> _EXCERPTED PASSAGE_
Natwest remain positive on the outlook for Sterling due to its well defined exit strategy post pandemic, GBP/EUR rates have risen 5 % (to current levels) since the 1st January.

Eurozone inflation has hit a 10 year high

The Euro has been one of the better performing major currencies post the Jackson hole meeting, gaining ground against the dollar and a basket of other currencies. The European Central bank is expected to raise interest rates well behind many other central banks worldwide. Estimates are suggesting 2024 will be the arrival of the interest rate hikes, a move which has provided strength for Sterling and the Dollar against the single currency.

Federal Reserve chair Jerome Powell’s Jackson hole speech suggesting the US is in no great rush to raise rates has led investors to believe the gap between monetary policies of the ECB and FED are not as large as first thought. On Tuesday Europe’s Consumer Price Index readings came out at 3%, 0.3% higher than first forecast. As a result of these figures, two key members of the ECB’s board commented that ‘the time for a reduction in extraordinary monetary support was nearing’.

> _REQUIREMENT A_
Answer these questions using the passage on Sterling and the Euro:
(i) By what percentage have GBP/EUR rates risen since the 1st January?
(ii) In which year do estimates suggest the European Central Bank's interest rate hikes will arrive?
(iii) What figure did Europe's Consumer Price Index readings come out at on Tuesday?
> _REQUIREMENT B_
Reproduce everything in the passage on Sterling and the Euro from "Natwest remain positive" down to "the single currency.".
The items that follow come from a different source than the passage on Sterling and the Euro.

> _DATASET_
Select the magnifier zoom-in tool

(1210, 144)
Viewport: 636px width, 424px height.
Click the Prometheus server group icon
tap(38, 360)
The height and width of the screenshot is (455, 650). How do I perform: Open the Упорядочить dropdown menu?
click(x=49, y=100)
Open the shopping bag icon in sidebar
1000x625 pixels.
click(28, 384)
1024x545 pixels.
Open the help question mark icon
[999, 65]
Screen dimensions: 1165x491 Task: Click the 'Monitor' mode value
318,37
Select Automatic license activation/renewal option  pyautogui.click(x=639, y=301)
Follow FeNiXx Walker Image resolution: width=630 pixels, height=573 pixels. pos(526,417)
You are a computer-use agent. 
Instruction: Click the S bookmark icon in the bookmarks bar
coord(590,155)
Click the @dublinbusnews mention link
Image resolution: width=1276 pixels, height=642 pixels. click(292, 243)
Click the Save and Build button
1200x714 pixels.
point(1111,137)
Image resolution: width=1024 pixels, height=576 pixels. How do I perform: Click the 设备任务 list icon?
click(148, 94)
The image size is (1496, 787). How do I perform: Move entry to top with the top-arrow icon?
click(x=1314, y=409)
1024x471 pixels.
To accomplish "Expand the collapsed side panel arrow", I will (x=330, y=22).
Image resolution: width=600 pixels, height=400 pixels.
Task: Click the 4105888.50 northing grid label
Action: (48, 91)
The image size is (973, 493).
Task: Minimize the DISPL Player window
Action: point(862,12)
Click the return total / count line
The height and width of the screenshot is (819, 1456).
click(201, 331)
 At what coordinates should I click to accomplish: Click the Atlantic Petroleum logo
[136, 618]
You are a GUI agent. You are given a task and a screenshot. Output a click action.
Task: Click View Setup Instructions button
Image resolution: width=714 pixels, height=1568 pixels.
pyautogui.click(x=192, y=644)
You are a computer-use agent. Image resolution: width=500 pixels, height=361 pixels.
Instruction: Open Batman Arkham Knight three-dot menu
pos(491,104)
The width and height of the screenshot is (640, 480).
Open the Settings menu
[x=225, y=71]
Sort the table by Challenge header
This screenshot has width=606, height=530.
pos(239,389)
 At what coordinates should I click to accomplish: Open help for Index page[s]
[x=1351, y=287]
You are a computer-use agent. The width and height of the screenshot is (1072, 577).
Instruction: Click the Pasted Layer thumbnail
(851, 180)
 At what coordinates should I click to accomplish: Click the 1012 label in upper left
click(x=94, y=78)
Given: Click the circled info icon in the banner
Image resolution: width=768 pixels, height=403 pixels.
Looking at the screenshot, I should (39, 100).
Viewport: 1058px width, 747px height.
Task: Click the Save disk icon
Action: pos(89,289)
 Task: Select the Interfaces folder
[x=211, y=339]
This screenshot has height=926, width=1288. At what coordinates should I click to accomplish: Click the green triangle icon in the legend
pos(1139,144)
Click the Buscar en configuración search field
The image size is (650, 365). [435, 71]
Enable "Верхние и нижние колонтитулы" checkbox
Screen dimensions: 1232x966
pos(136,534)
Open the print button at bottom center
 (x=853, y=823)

> _RESPONSE AREA A_
(i) 5%
(ii) 2024
(iii) 3%

> _RESPONSE AREA B_
Natwest remain positive on the outlook for Sterling due to its well defined exit strategy post pandemic, GBP/EUR rates have risen 5 % (to current levels) since the 1st January.

Eurozone inflation has hit a 10 year high

The Euro has been one of the better performing major currencies post the Jackson hole meeting, gaining ground against the dollar and a basket of other currencies. The European Central bank is expected to raise interest rates well behind many other central banks worldwide. Estimates are suggesting 2024 will be the arrival of the interest rate hikes, a move which has provided strength for Sterling and the Dollar against the single currency.